I have a couple little news tidbits swirling in my brain today...I think I'll just do a little highlight reel of sorts. Welcome to my consciousness on a slow day in the office. All day I've been bear hugging these items in my noggin:

This is the damn upgrade of the century. Why did it take her so long to put the backwards mullet into the closet? But some better questions may be: Why doesn't she get a decently talented person to do her extensions (so to be a little less Joe Dirt-ish)? Why doesn't she get a decently talented Photoshop person to make her hair look good? When can I become famous enough to get a whole magazine cover to debut a new haircut? That Kate Gosselin, master media wrangler, you're not fooling anyone here.

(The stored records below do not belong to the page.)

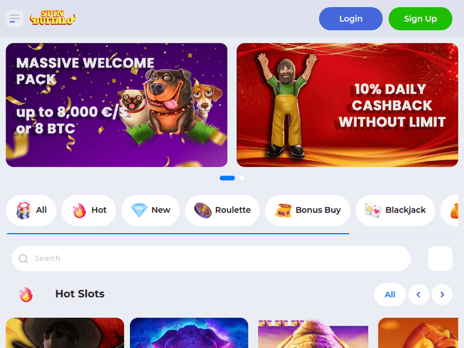Select the Hot flame category
464x348 pixels.
[x=88, y=210]
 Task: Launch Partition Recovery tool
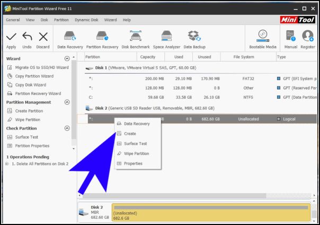[102, 37]
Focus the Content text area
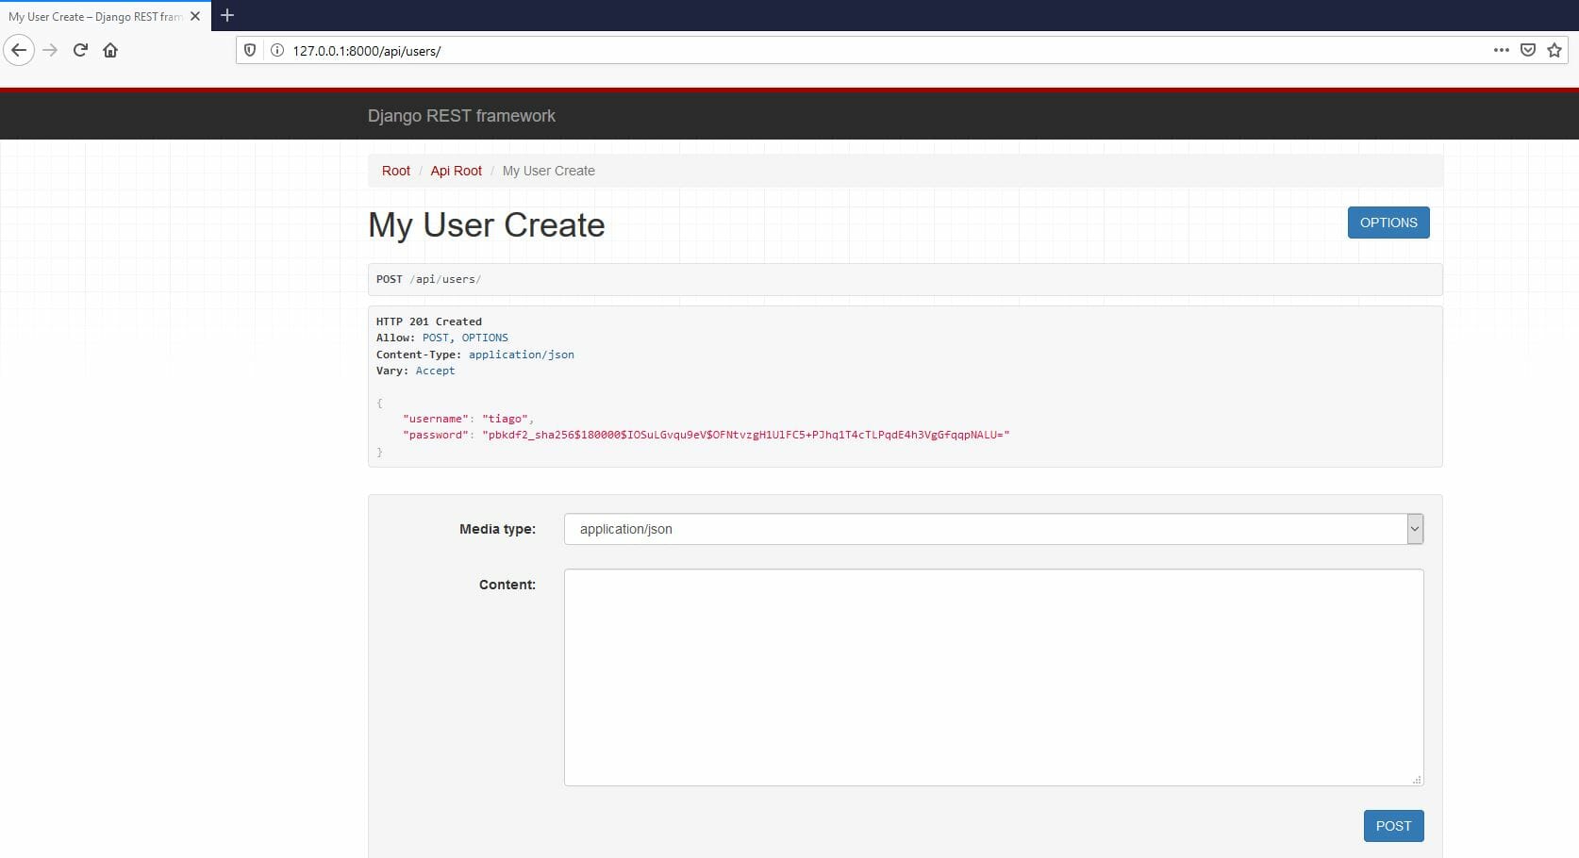Viewport: 1579px width, 858px height. coord(993,677)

I've systematically tried to remove this short-armed, bongo-drumming, posed-beach-workout-doing, placenta-eating, embarrassment to the state of Texas, d-bag from my radar for years. But then he goes and does something irresistible like wear a UT shirt for the paparazzi and I sort of like him. You win again McConaughey. Sidenote: one of my best pals saw him at the game up close in real person. I love a good celeb sighting. I hope he did something really weird that we can talk about for years whenever his name comes up. Other sidenote: I'm not acknowledging the UT game in any other way.

Charlie Sheen v. Brook Mueller. I love crazy people. She was drunk. He came at her with a knife. She wants him back. She has this creepy past as an actual crackhead. He is Charlie Sheen. He spends new years with his also totally insane ex-wife. Nancy Grace has devoted a show to them. Please don't ever make it stop. I'm hoping for a sex tape or secret illegitimate child to come out of the woodworks next....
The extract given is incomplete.